I have had Type 1 diabetes since my early teen years. It was always pretty hard to control my blood sugars for reasons that were not quite clear, despite careful monitoring. My blood glucose levels were very hard to predict, even if I ate and did the exact same thing days in a row. As a result, I started to develop some complications in my twenties due to the up and down trends of my blood glucose levels. Despite switching to more insulin shots a day, then to an insulin pump, careful blood sugar monitoring and carbohydrate counting, I was still not always in the optimal range of blood glucose levels. You learn to always carry sugar with you in case of “lows” and expect to have some not so great feeling days when you have “highs”. None of that compared to when I was diagnosed with kidney disease. We had hoped to avoid dialysis and started the testing process for a live donor. Both of my sisters and my mother volunteered selflessly to be tested without even being asked. I had support from friends and even people I didn’t know that said they would be tested if my family were not matches. I was so honoured considering the wait for kidneys on the donor list can be very long.
My kidneys ended up failing faster than expected despite diet changes, fluid intake restrictions and medication modifications. I had to start dialysis. In the months leading up to that I was constantly tired, sick, had severe joint and muscle pain, had very swollen and painful legs from the kidneys not being able to remove the fluid properly. I did not do well on dialysis. I had started a home dialysis program of 4 times a day treatments through a line inserted in my belly. It ended up not working well enough for me and I was deemed too sick for a transplant and started hemodialysis at the hospital. I had horrible headaches and my blood pressure would hit the floor during the 4-5 hour sessions, 3 times a week. Luckily after 9 months, we found out that my youngest sister, Elise, was about as perfect a match as there could be. We had to wait for a surgery date so that she could have the less invasive laproscopic surgery. There were many days in there when I spent most of the day in the bathroom, wondering if I was going to make it to that date. I forgot what is was to wake up and even feel decent, let alone feel good.

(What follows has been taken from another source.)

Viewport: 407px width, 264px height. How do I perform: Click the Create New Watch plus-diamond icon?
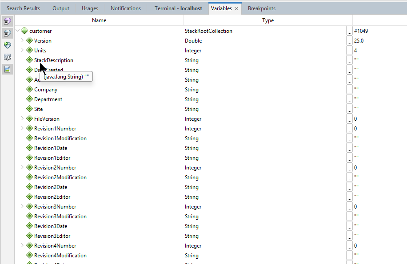pos(8,45)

After the transplant surgery, it was amazing; the kidney started working immediately in the operating room and despite some rough days for both myself and my sister in the hospital, everything went really well. I had to learn how to actually take in more fluids because the kidney was essentially working too well and my blood pressure was running a little low. During the recovery period it took a while to regain energy, especially since I had lost most of my muscle mass being on dialysis. Once the energy started to come back, I started to realize that I was feeling good and my husband and I were out walking our dog daily and were really enjoying it. My sister has fully recovered and is in excellent health as her remaining kidney picks up all the work of the donated one. After a few months, everything was great and I was asked if I was interested in being listed on the donor list for a pancreas. I would not have diabetes anymore and would be insulin free and not have to test my blood sugars. The best part is that I would be able to protect my sister’s donated kidney and help reduce any further complications and maybe even reverse some of the damage caused by the diabetes. I was listed 8 months after the kidney transplant and by miracle only waited on the list for 22 days (not even close to the norm). My donor pancreas turned out to be perfect for me and I am now insulin free and it is amazing. The surgery was tough. The pancreas is known to be a bit of a “diva” and can be hard to match, so I am so grateful that my donor family made the decision to save others despite their grief. I did have a few bumps in the road to recovery but the benefits far outweigh those tough times!
After the kidney transplant, I could walk up stairs without a struggle, walk multiple kilometres, get back to my love of swimming (you can’t swim with the lines used in dialysis), and even participate in things as simple as family dinners, when I used to feel too sick or tired to do so. Four months post kidney transplant I actually water-skied again after a few years of not having the ability to do so physically. My husband has the wife back that he married and through it all he has been a very strong and caring supporter. It has not been easy on either of us, but through the tough times we have grown closer and look forward to our 30s, 40s, 50s+++ together. I’m still in my first year of post (2) transplants and I’m excited to live my life to the fullest from this day on. The biggest thing I’ve learned is to not take your health for granted. I do not stress the small things and strive to live a positive life and will spend my time teaching that positive outlook to my students and to promote the benefits of organ and tissue donation that can help save and enrich so many people’s lives. I thank my sister and my donor and his family everyday for the gift of LIFE.